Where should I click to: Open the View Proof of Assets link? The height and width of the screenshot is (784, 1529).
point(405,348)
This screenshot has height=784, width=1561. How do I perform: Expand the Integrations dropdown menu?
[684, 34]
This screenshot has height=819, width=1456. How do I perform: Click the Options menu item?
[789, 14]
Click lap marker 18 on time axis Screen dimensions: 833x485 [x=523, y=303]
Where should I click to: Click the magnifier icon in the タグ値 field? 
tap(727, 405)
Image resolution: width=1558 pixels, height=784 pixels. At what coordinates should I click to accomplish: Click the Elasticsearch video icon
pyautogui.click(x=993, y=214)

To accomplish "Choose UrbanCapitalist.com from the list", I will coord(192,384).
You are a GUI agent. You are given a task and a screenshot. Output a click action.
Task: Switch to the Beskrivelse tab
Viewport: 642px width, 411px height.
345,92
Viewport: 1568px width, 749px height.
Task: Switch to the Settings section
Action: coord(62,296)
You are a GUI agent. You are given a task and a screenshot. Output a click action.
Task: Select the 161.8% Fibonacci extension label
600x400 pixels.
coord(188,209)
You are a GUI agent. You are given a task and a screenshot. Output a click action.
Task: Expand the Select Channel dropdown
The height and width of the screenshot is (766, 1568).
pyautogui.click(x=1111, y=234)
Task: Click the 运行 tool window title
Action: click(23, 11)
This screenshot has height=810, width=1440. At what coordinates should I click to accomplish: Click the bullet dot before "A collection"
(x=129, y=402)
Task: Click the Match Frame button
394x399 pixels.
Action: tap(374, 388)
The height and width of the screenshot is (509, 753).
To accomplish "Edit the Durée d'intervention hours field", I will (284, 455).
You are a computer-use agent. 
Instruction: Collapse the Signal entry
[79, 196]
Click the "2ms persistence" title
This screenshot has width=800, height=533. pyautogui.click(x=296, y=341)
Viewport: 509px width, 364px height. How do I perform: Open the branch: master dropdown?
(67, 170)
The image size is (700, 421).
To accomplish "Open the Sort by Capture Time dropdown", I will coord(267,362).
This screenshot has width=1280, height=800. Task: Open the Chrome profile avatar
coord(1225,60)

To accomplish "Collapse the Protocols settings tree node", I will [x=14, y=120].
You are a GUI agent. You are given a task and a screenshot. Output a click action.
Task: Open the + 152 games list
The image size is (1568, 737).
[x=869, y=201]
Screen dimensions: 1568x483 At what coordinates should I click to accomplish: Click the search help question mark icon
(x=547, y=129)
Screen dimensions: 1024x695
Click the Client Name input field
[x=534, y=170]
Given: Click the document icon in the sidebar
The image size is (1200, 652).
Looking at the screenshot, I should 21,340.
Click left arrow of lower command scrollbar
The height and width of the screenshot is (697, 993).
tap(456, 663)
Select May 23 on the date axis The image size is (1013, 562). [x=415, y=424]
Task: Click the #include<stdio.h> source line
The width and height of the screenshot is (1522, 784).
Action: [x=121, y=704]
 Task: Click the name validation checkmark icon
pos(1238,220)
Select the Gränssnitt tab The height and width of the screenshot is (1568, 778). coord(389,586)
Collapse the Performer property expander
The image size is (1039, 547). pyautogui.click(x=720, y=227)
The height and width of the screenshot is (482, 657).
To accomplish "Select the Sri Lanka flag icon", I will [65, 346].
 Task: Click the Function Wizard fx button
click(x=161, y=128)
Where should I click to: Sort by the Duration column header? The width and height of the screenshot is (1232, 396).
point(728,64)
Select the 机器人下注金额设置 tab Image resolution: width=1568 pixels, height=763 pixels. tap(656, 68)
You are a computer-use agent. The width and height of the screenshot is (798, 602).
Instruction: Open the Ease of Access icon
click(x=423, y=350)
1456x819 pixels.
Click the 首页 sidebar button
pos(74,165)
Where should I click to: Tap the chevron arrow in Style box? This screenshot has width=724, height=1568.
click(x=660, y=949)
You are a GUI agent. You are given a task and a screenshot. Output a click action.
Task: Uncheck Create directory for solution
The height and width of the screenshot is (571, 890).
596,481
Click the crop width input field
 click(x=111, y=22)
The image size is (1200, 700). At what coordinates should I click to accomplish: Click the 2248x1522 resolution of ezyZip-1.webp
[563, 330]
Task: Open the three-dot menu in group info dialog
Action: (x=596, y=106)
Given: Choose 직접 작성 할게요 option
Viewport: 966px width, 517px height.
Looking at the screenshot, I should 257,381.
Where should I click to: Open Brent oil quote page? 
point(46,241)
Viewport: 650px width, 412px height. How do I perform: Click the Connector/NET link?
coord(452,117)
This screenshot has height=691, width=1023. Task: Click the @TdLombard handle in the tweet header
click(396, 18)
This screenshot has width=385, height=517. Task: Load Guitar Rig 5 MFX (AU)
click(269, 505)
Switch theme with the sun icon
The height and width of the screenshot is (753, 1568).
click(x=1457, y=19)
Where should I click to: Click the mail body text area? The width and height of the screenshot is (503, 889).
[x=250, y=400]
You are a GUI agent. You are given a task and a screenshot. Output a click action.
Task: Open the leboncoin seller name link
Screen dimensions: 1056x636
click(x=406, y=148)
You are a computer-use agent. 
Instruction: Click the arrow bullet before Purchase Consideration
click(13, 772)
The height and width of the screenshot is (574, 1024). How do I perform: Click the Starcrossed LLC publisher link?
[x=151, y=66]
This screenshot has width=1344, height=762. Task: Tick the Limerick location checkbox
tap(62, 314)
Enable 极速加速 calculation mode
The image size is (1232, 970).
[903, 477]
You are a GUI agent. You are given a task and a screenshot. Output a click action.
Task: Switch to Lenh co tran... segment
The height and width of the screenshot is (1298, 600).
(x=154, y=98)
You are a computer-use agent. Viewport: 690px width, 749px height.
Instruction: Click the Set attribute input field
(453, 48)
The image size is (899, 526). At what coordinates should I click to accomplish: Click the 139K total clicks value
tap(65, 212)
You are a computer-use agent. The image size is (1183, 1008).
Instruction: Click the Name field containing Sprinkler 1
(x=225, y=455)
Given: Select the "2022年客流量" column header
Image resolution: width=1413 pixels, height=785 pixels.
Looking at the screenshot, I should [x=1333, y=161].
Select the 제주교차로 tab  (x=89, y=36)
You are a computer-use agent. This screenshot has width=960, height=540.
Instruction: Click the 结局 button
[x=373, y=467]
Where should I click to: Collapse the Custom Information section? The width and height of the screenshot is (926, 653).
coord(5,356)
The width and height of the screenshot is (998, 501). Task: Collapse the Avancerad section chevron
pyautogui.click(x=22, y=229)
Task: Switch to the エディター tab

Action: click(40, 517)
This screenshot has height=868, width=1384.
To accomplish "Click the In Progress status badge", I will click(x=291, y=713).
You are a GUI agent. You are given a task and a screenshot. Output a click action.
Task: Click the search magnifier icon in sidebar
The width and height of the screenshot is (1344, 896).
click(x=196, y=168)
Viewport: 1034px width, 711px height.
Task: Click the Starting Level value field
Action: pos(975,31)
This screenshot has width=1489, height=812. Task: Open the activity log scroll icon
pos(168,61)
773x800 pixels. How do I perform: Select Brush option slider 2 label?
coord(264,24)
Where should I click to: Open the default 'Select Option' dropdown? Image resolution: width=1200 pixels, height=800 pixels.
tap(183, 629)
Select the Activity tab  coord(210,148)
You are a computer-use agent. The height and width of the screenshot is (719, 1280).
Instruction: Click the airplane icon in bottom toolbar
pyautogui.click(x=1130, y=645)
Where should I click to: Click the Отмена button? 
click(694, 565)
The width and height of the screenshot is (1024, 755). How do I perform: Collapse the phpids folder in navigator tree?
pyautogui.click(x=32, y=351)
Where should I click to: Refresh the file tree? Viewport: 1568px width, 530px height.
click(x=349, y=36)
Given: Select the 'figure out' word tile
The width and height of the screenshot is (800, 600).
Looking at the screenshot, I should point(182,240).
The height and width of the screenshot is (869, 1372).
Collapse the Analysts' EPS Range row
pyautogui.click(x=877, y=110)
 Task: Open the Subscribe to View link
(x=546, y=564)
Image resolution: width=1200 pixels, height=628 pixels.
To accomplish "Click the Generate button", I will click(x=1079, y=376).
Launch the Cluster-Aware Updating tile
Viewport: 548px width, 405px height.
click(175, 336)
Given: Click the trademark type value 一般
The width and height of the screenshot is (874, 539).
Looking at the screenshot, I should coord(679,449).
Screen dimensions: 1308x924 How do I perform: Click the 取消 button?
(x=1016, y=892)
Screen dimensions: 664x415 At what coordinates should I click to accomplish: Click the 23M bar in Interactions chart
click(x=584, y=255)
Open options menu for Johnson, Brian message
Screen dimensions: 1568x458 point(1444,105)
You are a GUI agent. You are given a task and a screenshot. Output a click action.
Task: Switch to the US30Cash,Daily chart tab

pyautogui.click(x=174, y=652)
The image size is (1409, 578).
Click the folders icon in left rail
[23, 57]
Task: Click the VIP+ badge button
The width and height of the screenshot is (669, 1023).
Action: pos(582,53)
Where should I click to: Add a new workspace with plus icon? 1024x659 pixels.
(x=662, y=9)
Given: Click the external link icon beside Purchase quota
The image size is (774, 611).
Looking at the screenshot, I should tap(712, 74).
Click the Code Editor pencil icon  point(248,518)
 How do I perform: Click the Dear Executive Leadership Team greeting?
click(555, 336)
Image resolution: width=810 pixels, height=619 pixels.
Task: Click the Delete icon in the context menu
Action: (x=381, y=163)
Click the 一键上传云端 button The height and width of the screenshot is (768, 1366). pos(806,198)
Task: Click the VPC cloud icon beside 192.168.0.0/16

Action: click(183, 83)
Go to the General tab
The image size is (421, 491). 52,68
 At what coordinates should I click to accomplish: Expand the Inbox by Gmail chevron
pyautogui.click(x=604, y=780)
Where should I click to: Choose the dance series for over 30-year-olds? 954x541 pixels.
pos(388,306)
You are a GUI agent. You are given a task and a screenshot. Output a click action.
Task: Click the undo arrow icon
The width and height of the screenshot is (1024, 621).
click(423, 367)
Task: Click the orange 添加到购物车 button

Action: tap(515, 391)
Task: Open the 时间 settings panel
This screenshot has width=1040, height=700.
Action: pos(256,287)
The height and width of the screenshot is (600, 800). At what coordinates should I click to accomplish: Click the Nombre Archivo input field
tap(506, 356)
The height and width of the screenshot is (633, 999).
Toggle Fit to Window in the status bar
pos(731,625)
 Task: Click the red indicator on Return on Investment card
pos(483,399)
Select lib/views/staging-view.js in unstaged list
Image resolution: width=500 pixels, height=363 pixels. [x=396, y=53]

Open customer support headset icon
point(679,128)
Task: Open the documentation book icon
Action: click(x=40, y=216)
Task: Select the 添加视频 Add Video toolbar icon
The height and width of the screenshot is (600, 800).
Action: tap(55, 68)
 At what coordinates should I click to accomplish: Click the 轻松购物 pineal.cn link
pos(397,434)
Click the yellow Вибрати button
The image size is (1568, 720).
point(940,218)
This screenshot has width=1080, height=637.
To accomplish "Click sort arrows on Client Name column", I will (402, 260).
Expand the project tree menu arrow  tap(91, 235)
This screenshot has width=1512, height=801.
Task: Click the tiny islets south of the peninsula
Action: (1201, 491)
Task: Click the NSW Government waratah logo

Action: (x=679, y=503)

▶ Short exercise: Arrange the items from the start through the line containing "Action: coord(62,296)" as a Markdown table with the columns Row and Line, leaving out blank lines.

▶ Reply:
| Row | Line |
|---|---|
| 1 | Where should I click to: Open the View Proof of Assets link? The height and width of the screenshot is (784, 1529). |
| 2 | point(405,348) |
| 3 | This screenshot has height=784, width=1561. How do I perform: Expand the Integrations dropdown menu? |
| 4 | [684, 34] |
| 5 | This screenshot has height=819, width=1456. How do I perform: Click the Options menu item? |
| 6 | [789, 14] |
| 7 | Click lap marker 18 on time axis Screen dimensions: 833x485 [x=523, y=303] |
| 8 | Where should I click to: Click the magnifier icon in the タグ値 field?  |
| 9 | tap(727, 405) |
| 10 | Image resolution: width=1558 pixels, height=784 pixels. At what coordinates should I click to accomplish: Click the Elasticsearch video icon |
| 11 | pyautogui.click(x=993, y=214) |
| 12 | To accomplish "Choose UrbanCapitalist.com from the list", I will coord(192,384). |
| 13 | You are a GUI agent. You are given a task and a screenshot. Output a click action. |
| 14 | Task: Switch to the Beskrivelse tab |
| 15 | Viewport: 642px width, 411px height. |
| 16 | 345,92 |
| 17 | Viewport: 1568px width, 749px height. |
| 18 | Task: Switch to the Settings section |
| 19 | Action: coord(62,296) |